The Truth About Air Travel

Contrary to popular assumptions, on a recent flight to Europe, I was pleased to note that many things about flying are the same as ever before. It all begins with the ceremonial game “Fear Factor: No Luggage Space,” whereby participants attempt to outfox each other to be the first ones on the plane in order to have space for their three carry-ons. Unfortunately, airlines have made the rules of this game successively harder, first by boarding by seat rows, then by checking whether passengers really do obey the seat row calls.

Once you make it onto the plane, two things immediately stand out: The funny, food-related smell, and the comfy-looking pillow-and-blanket arrangement, ostensibly there to yet again tempt passengers into a false sense of security that this time, they will be able to catch some sleep. While still engaged in the act of sitting down (another fun game all by itself), most passengers are quietly flicking through the pages of a magazine at a constant throughput rate of 1.6pg/sec. while praying the seat next to them stays empty.

When everyone is finally settled and the last pair of skis squished into an overhead compartment, an eerie calm sets in as passengers face the inevitable: Thirteen hours next to Mrs. Brickhill-Jones from Nowhere, America who has never been to Europe but has heard sooooo many nice things about the country.

In the air, I notice that most passengers around me soon fall into a kind of trance, happy to vegetate for a few hours. Only the babies stay awake, busily drawing up a whining schedule to guarantee continuous coverage, with 15-second intervals to tease people into thinking there may finally be some calm.

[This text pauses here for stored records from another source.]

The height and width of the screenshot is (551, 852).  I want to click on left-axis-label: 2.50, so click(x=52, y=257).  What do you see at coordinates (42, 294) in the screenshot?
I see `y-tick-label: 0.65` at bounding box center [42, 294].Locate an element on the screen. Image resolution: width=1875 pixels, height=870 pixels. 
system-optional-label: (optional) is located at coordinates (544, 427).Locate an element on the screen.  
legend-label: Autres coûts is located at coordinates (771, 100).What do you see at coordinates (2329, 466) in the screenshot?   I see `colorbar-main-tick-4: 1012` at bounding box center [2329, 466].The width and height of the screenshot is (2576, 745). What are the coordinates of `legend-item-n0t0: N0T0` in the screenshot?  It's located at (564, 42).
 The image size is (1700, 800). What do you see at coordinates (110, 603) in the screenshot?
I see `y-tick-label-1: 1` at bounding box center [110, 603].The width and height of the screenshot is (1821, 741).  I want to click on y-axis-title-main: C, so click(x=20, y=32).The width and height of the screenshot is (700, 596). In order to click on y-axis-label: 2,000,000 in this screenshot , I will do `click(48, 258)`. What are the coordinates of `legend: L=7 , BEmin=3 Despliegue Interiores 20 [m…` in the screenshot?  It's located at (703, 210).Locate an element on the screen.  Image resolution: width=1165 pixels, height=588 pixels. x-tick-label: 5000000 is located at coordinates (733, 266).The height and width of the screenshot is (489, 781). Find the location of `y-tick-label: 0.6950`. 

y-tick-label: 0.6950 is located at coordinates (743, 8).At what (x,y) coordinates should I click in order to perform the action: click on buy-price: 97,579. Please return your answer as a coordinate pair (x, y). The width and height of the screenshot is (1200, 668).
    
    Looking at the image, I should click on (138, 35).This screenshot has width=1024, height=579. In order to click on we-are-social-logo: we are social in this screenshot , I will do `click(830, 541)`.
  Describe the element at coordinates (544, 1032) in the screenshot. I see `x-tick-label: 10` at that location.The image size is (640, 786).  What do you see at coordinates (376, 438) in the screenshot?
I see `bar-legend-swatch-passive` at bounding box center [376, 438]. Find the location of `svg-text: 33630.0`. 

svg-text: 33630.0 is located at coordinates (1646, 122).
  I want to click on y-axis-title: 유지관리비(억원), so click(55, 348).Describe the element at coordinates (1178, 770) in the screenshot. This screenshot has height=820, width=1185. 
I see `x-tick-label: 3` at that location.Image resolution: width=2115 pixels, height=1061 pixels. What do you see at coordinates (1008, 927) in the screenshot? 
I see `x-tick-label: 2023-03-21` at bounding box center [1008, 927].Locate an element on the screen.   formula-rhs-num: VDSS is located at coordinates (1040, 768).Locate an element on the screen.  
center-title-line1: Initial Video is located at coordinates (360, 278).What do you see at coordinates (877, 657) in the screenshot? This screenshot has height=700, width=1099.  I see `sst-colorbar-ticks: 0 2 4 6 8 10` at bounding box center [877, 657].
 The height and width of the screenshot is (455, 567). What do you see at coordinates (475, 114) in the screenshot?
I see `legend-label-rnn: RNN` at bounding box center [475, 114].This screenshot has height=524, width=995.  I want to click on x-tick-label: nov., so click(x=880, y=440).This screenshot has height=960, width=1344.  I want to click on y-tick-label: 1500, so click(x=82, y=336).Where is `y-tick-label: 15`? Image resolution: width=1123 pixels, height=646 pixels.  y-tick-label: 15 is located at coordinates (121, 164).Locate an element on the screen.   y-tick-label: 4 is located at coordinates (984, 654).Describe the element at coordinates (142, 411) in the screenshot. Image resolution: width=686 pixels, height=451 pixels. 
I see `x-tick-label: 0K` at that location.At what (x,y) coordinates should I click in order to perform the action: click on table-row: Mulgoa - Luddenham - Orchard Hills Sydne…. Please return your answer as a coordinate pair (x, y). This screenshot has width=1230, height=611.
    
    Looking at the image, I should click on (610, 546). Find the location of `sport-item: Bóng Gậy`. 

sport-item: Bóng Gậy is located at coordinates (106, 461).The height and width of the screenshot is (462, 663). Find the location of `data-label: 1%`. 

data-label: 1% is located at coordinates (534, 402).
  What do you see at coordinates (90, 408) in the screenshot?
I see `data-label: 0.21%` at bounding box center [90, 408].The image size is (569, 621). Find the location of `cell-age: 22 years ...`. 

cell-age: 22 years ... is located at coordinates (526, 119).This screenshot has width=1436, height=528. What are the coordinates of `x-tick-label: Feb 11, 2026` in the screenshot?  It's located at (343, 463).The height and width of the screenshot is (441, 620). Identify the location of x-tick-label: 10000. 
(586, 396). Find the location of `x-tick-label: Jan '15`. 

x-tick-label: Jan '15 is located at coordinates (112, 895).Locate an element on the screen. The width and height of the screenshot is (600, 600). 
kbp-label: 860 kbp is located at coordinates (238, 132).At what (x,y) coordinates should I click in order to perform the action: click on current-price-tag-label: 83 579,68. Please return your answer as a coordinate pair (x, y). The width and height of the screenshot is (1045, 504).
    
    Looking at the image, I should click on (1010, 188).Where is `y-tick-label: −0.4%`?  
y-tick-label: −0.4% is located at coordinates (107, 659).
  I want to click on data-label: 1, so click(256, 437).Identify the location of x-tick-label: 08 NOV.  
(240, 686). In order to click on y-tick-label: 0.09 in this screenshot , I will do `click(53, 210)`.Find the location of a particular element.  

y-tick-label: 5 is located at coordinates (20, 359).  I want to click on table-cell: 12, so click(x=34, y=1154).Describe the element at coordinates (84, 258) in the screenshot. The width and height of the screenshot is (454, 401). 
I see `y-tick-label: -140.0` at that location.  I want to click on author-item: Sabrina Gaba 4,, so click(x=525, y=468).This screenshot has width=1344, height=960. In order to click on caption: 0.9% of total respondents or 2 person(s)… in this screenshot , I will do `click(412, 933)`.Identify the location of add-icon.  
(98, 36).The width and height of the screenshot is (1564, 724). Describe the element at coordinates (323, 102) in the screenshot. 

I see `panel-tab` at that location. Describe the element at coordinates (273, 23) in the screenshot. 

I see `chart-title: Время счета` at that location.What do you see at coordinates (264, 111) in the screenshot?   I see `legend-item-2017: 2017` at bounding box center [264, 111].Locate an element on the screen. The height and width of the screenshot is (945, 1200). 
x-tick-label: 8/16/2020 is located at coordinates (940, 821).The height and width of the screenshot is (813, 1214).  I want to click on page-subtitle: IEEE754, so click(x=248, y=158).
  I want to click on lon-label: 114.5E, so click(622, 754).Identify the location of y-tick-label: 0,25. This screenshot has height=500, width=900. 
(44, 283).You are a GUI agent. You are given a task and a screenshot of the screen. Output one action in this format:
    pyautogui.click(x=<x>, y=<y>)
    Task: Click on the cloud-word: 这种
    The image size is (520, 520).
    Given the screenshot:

Some people sleep, or at least they pretend to in order to get away from Mrs. Brickhill-Jones, but most keep their eyes open, staring intently at the TV screen without bothering to put their earphones on. Initially appalled at this apparently unintellectual behaviour, I too quickly notice that Friends is much more bearable without the sound.
Soon thereafter, the source of the food smell is revealed: It is Chickenorbeef. Whenever dinner is served on a plane, I have to think back to a program I saw on TV once: “World’s Worst Jobs.” Condom tester was one (on a plastic rod, and they had a goal of 700 an hour), but I always thought that Airplane-food-cart-emptier must be right up there.
After dinner, I return to silent Friends for half an hour before being served breakfast which consists of fruit and what resembles a Dunkin Donuts “omwich.” I wonder what the melon producers’ lobby has done to monopolise airline breakfast trays, and think it would probably make a great Strategy case.

With that thought, I finally doze off just as the captain informs me that now would be a good time to go to the toilet, as we are about to land. Even though I don’t need to, I figure I will do him a favor and get up, taking care not to disrupt the thrombosis forming in my legs.
Unfortunately, he has shared the toilet suggestion with the entire airplane so I am 32nd in line, with the certain knowledge that not everyone will “wipe the washbasin as a courtesy to fellow passengers,” as the toilet haiku requests.

When I finally make it there, I am surprised to feel wheels touching the ground and am thoroughly shaken, but everything is all right, except that I have lost my favorable position in the starting grid for the syndicated version of “Fear Factor,” called “In The Slow Aisle.”
It was then that I decided to stay on the plane for the return leg, just for the heck of it. Or was it to escape these intellectual tentacles of HBS in favor of another day as a vegetable?